Меня подводят к гробу и молчат. Там спит бледная женщина в синем платье. Ее волосы припорошил снег.
– Это не мама. Моя мама не такая тощая и страшная.
– Малыш, так выглядят мертвые, – сказал дядя Коля, то есть папа, присев на корточки.
Толпа бушевала, перешептываясь:
– Конечно, не мама. Незнамо когда и видели ее, проклятую.
– Люба!
– Ну что, что Люба! Нарожала, кому? Детей грязных, голодных привезли, тихий ужас, – в женском голосе крепчала уверенность. Она хотела, чтобы ее услышали все. Ее и так все слышали. Но молчали. Молчание – знак согласия?
– Неправда! Не голодные, мы бутерброды ели! – кричу я что есть силы. И плачу. Как взрослая. Тихо глотая слезы.
VI
Оказывается, плакать здорово. Становится легче, и страх отступает. За печкой чьи-то тревожные голоса. Мишка хнычет во сне, слов не разобрать. Трещит затопленная печь. Наконец-то тепло.
– Поступим так, каждая по ребенку возьмет, одна семья не потянет, – говорит бабушка.
– Мам, а как распределим? – спросила тетя Оксана. Она моя крестная, и я хочу жить с ней. Оксана городская и живет в квартире с большими окнами. Я была там однажды. И кормила настоящих аквариумных рыб.
– Тогда Даша займется Таей, а Кире отдадим Мишу. Так и сделаем. Нам с дедом не поднять, да и что ребятишкам делать в глуши. Может, вы, дочки, их… людьми сделаете.

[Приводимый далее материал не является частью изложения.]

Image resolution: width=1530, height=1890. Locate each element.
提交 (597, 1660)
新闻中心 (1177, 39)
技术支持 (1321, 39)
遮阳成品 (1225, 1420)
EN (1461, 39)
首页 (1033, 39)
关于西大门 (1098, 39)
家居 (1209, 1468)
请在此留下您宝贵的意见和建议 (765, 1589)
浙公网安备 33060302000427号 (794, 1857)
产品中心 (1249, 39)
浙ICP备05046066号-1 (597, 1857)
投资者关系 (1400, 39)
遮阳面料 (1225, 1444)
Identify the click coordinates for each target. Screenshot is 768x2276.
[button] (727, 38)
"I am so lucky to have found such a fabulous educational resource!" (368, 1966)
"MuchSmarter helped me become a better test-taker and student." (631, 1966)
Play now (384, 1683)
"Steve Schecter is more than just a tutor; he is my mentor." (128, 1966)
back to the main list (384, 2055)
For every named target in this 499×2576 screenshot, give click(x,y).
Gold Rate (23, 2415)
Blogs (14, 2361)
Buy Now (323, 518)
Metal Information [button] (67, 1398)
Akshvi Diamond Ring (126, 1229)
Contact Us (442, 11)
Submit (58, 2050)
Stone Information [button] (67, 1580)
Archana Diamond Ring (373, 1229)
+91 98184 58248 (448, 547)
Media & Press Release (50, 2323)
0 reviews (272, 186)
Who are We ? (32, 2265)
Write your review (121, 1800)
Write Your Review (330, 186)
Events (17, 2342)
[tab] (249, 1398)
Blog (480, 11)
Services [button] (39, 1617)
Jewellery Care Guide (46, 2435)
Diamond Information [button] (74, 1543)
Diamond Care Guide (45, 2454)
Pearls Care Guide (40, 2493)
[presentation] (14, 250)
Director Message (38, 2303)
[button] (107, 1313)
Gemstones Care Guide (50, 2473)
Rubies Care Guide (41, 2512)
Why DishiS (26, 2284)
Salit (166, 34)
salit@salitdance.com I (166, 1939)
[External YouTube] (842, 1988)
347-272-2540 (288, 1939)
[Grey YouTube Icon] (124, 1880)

В садике нас учили делиться. Бабушку, видимо, тоже. Нас поделили между родными сестрами мамы. Я буду скучать по Тае и Мишке. Впереди первый класс.
Маме завтра 24.
VII
Оксана тоже красивая, хотя на маму совсем не похожа. Но я все равно зову ее мамой. Мы живем вдвоем, не считая рыбок. Мама заплетает мне косички перед школой и целует на прощание. Мне хорошо с ней.
В школе друзей мало. Одноклассники еще малыши, не то что я. Иногда я пересказываю фильмы, увиденные еще давно, Сашке. Он сказал, что это называется «любовь». От нее случаются дети. Почему любовь – это больно? Сашка смеется и говорит, что я стану его женой. Мама разозлилась, узнав, что Сашка – мой жених. Говорит, все мужики козлы. Надеяться можно только на себя и никого больше.
Оксана научила меня включать плиту и резать хлеб. Теперь после школы я частенько жарю яичницу и делаю бутерброд, как у нянечки Любы. Интересно, что с ней? Она придумала новые сказки?
Мне нравится мое школьное платье. Темно-синее, с пуговицами. Как у той бледной женщины в гробу. Это не мама, я знаю. А платье сшила Оксана. И новые брючки, и новую юбку, и майку с трусиками в горох. Это все она.
Может быть, мама тоже стала космонавтом и потом вернется, как дядя Коля? Нужно лишь подождать.